# DATA SUPPLIED
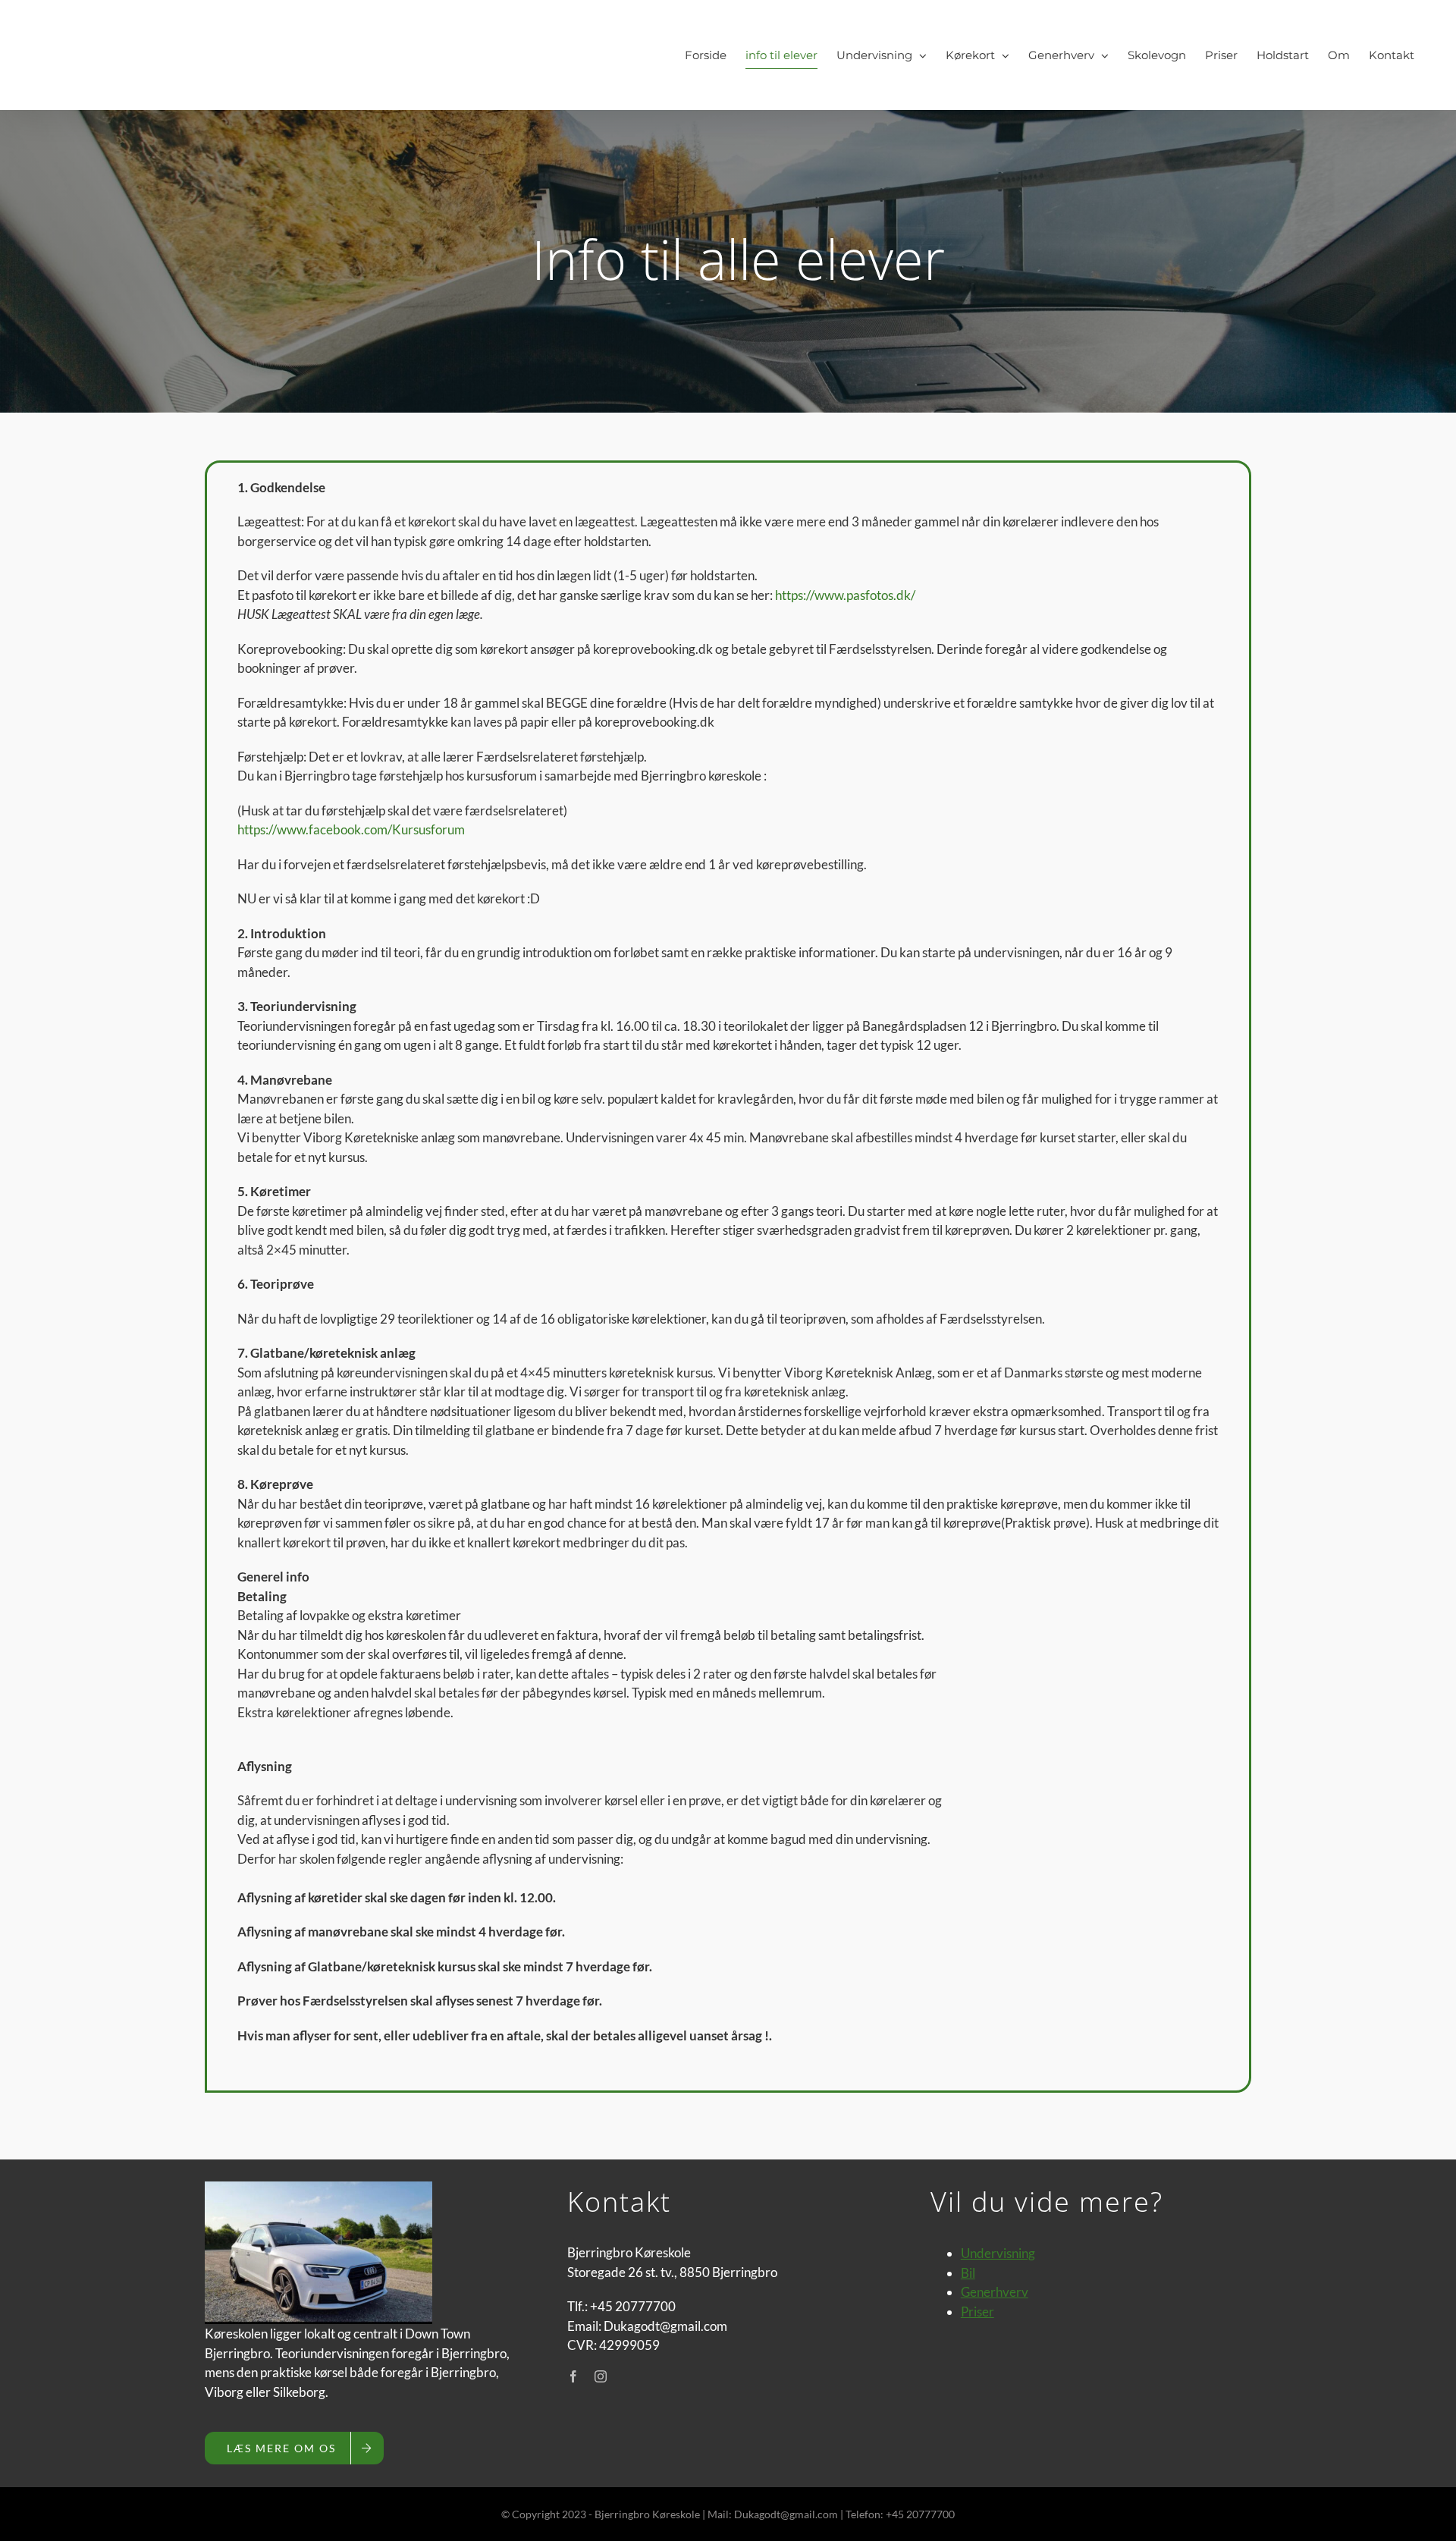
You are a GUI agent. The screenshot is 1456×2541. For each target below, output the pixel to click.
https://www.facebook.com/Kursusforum (351, 829)
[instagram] (601, 2376)
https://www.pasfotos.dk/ (845, 595)
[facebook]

# TASK TO COMPLETE
Check each line of the records for the word "facebook" and extract those that contain it.

# RESULT FOR THIS TASK
https://www.facebook.com/Kursusforum (351, 829)
[facebook]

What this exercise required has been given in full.